Copy out the following entries line for line, with no changes.

[Collected data]
┌────────

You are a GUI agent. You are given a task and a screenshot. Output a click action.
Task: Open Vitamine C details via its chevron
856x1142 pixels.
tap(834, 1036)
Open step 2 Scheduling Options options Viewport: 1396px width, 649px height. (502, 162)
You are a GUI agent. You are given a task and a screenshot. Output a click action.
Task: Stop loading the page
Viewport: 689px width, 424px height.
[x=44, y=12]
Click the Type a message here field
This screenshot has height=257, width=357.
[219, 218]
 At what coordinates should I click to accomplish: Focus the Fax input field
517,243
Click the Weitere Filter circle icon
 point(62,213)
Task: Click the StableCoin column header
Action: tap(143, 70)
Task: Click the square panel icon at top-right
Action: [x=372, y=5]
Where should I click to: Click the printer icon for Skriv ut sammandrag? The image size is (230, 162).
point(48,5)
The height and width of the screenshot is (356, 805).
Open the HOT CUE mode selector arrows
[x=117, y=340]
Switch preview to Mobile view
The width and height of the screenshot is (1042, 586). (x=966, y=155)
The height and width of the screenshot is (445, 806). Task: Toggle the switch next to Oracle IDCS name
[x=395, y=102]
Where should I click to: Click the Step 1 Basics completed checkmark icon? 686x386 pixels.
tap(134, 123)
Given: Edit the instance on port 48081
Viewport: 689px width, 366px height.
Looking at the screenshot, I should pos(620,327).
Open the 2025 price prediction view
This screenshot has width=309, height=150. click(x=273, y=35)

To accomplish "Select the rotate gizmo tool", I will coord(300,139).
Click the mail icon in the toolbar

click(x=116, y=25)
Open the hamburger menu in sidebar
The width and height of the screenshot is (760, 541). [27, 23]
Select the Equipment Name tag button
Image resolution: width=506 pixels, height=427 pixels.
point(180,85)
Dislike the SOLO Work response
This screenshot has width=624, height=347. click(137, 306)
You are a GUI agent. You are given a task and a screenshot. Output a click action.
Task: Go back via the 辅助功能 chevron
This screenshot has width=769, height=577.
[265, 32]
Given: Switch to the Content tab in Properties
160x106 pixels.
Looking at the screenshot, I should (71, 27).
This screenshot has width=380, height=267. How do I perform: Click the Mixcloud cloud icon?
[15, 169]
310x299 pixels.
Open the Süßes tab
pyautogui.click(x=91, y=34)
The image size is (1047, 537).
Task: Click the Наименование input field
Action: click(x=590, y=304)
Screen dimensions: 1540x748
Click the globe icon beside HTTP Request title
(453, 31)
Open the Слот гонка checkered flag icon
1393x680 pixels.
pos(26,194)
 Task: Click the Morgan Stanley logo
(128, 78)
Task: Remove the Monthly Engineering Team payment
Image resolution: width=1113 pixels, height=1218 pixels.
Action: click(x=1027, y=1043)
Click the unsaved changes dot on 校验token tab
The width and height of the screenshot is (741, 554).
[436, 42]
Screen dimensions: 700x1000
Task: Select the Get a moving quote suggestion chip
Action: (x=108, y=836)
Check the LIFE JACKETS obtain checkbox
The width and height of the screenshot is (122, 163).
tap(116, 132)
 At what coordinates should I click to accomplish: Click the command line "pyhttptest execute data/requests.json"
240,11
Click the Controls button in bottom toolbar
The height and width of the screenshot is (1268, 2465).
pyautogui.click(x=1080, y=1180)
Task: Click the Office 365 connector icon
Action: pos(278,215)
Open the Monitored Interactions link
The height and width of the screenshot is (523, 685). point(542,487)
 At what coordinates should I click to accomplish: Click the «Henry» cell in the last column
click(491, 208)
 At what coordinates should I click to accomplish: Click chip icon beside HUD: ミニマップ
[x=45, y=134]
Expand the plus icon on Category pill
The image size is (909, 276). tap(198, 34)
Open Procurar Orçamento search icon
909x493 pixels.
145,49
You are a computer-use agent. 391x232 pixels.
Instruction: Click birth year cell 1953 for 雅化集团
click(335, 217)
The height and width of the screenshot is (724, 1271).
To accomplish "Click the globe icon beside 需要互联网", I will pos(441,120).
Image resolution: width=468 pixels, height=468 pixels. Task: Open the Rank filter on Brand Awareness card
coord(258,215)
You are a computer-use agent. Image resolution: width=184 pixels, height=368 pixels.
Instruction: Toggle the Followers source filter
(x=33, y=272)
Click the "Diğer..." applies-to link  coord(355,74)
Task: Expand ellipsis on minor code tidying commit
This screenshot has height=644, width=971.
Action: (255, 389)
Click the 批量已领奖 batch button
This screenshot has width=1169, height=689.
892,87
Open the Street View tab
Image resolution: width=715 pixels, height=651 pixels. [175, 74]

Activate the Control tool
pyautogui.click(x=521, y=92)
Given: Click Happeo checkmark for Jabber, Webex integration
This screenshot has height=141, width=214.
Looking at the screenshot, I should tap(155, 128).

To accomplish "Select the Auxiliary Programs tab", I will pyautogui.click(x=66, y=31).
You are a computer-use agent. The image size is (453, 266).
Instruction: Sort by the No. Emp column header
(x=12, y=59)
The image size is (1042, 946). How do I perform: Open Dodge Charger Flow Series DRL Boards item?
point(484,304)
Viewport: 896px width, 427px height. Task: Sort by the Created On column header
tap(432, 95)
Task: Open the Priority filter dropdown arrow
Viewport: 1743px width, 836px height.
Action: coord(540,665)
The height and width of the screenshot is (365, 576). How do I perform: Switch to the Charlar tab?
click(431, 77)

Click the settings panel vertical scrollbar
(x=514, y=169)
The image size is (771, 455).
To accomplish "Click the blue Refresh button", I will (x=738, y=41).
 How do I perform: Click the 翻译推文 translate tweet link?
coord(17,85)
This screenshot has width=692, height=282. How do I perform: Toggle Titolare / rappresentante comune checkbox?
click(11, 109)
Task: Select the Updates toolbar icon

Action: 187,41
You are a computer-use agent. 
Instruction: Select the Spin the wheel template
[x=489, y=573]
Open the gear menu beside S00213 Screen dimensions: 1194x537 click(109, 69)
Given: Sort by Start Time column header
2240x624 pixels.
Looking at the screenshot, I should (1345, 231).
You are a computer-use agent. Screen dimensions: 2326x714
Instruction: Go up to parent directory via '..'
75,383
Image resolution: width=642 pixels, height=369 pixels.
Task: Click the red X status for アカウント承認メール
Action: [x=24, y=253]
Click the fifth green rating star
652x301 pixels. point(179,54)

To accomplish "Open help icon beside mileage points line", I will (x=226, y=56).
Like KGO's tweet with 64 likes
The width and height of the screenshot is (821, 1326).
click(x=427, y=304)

└────────

Expected output:
You are a GUI agent. You are given a task and a screenshot. Output a click action.
Task: Open Vitamine C details via its chevron
856x1142 pixels.
tap(834, 1036)
Open step 2 Scheduling Options options Viewport: 1396px width, 649px height. (502, 162)
You are a GUI agent. You are given a task and a screenshot. Output a click action.
Task: Stop loading the page
Viewport: 689px width, 424px height.
[x=44, y=12]
Click the Type a message here field
This screenshot has height=257, width=357.
[219, 218]
 At what coordinates should I click to accomplish: Focus the Fax input field
517,243
Click the Weitere Filter circle icon
 point(62,213)
Task: Click the StableCoin column header
Action: tap(143, 70)
Task: Click the square panel icon at top-right
Action: [x=372, y=5]
Where should I click to: Click the printer icon for Skriv ut sammandrag? The image size is (230, 162).
point(48,5)
The height and width of the screenshot is (356, 805).
Open the HOT CUE mode selector arrows
[x=117, y=340]
Switch preview to Mobile view
The width and height of the screenshot is (1042, 586). (x=966, y=155)
The height and width of the screenshot is (445, 806). Task: Toggle the switch next to Oracle IDCS name
[x=395, y=102]
Where should I click to: Click the Step 1 Basics completed checkmark icon? 686x386 pixels.
tap(134, 123)
Given: Edit the instance on port 48081
Viewport: 689px width, 366px height.
Looking at the screenshot, I should pos(620,327).
Open the 2025 price prediction view
This screenshot has width=309, height=150. click(x=273, y=35)

To accomplish "Select the rotate gizmo tool", I will coord(300,139).
Click the mail icon in the toolbar

click(x=116, y=25)
Open the hamburger menu in sidebar
The width and height of the screenshot is (760, 541). [27, 23]
Select the Equipment Name tag button
Image resolution: width=506 pixels, height=427 pixels.
point(180,85)
Dislike the SOLO Work response
This screenshot has width=624, height=347. click(137, 306)
You are a GUI agent. You are given a task and a screenshot. Output a click action.
Task: Go back via the 辅助功能 chevron
This screenshot has width=769, height=577.
[265, 32]
Given: Switch to the Content tab in Properties
160x106 pixels.
Looking at the screenshot, I should (71, 27).
This screenshot has width=380, height=267. How do I perform: Click the Mixcloud cloud icon?
[15, 169]
310x299 pixels.
Open the Süßes tab
pyautogui.click(x=91, y=34)
The image size is (1047, 537).
Task: Click the Наименование input field
Action: click(x=590, y=304)
Screen dimensions: 1540x748
Click the globe icon beside HTTP Request title
(453, 31)
Open the Слот гонка checkered flag icon
1393x680 pixels.
pos(26,194)
 Task: Click the Morgan Stanley logo
(128, 78)
Task: Remove the Monthly Engineering Team payment
Image resolution: width=1113 pixels, height=1218 pixels.
Action: click(x=1027, y=1043)
Click the unsaved changes dot on 校验token tab
The width and height of the screenshot is (741, 554).
[436, 42]
Screen dimensions: 700x1000
Task: Select the Get a moving quote suggestion chip
Action: (x=108, y=836)
Check the LIFE JACKETS obtain checkbox
The width and height of the screenshot is (122, 163).
tap(116, 132)
 At what coordinates should I click to accomplish: Click the command line "pyhttptest execute data/requests.json"
240,11
Click the Controls button in bottom toolbar
The height and width of the screenshot is (1268, 2465).
pyautogui.click(x=1080, y=1180)
Task: Click the Office 365 connector icon
Action: pos(278,215)
Open the Monitored Interactions link
The height and width of the screenshot is (523, 685). point(542,487)
 At what coordinates should I click to accomplish: Click the «Henry» cell in the last column
click(491, 208)
 At what coordinates should I click to accomplish: Click chip icon beside HUD: ミニマップ
[x=45, y=134]
Expand the plus icon on Category pill
The image size is (909, 276). tap(198, 34)
Open Procurar Orçamento search icon
909x493 pixels.
145,49
You are a computer-use agent. 391x232 pixels.
Instruction: Click birth year cell 1953 for 雅化集团
click(335, 217)
The height and width of the screenshot is (724, 1271).
To accomplish "Click the globe icon beside 需要互联网", I will pos(441,120).
Image resolution: width=468 pixels, height=468 pixels. Task: Open the Rank filter on Brand Awareness card
coord(258,215)
You are a computer-use agent. Image resolution: width=184 pixels, height=368 pixels.
Instruction: Toggle the Followers source filter
(x=33, y=272)
Click the "Diğer..." applies-to link  coord(355,74)
Task: Expand ellipsis on minor code tidying commit
This screenshot has height=644, width=971.
Action: (255, 389)
Click the 批量已领奖 batch button
This screenshot has width=1169, height=689.
892,87
Open the Street View tab
Image resolution: width=715 pixels, height=651 pixels. [175, 74]

Activate the Control tool
pyautogui.click(x=521, y=92)
Given: Click Happeo checkmark for Jabber, Webex integration
This screenshot has height=141, width=214.
Looking at the screenshot, I should tap(155, 128).

To accomplish "Select the Auxiliary Programs tab", I will pyautogui.click(x=66, y=31).
You are a computer-use agent. The image size is (453, 266).
Instruction: Sort by the No. Emp column header
(x=12, y=59)
The image size is (1042, 946). How do I perform: Open Dodge Charger Flow Series DRL Boards item?
point(484,304)
Viewport: 896px width, 427px height. Task: Sort by the Created On column header
tap(432, 95)
Task: Open the Priority filter dropdown arrow
Viewport: 1743px width, 836px height.
Action: coord(540,665)
The height and width of the screenshot is (365, 576). How do I perform: Switch to the Charlar tab?
click(431, 77)

Click the settings panel vertical scrollbar
(x=514, y=169)
The image size is (771, 455).
To accomplish "Click the blue Refresh button", I will (x=738, y=41).
 How do I perform: Click the 翻译推文 translate tweet link?
coord(17,85)
This screenshot has width=692, height=282. How do I perform: Toggle Titolare / rappresentante comune checkbox?
click(11, 109)
Task: Select the Updates toolbar icon

Action: 187,41
You are a computer-use agent. 
Instruction: Select the Spin the wheel template
[x=489, y=573]
Open the gear menu beside S00213 Screen dimensions: 1194x537 click(109, 69)
Given: Sort by Start Time column header
2240x624 pixels.
Looking at the screenshot, I should (1345, 231).
You are a computer-use agent. Screen dimensions: 2326x714
Instruction: Go up to parent directory via '..'
75,383
Image resolution: width=642 pixels, height=369 pixels.
Task: Click the red X status for アカウント承認メール
Action: [x=24, y=253]
Click the fifth green rating star
652x301 pixels. point(179,54)

To accomplish "Open help icon beside mileage points line", I will (x=226, y=56).
Like KGO's tweet with 64 likes
The width and height of the screenshot is (821, 1326).
click(x=427, y=304)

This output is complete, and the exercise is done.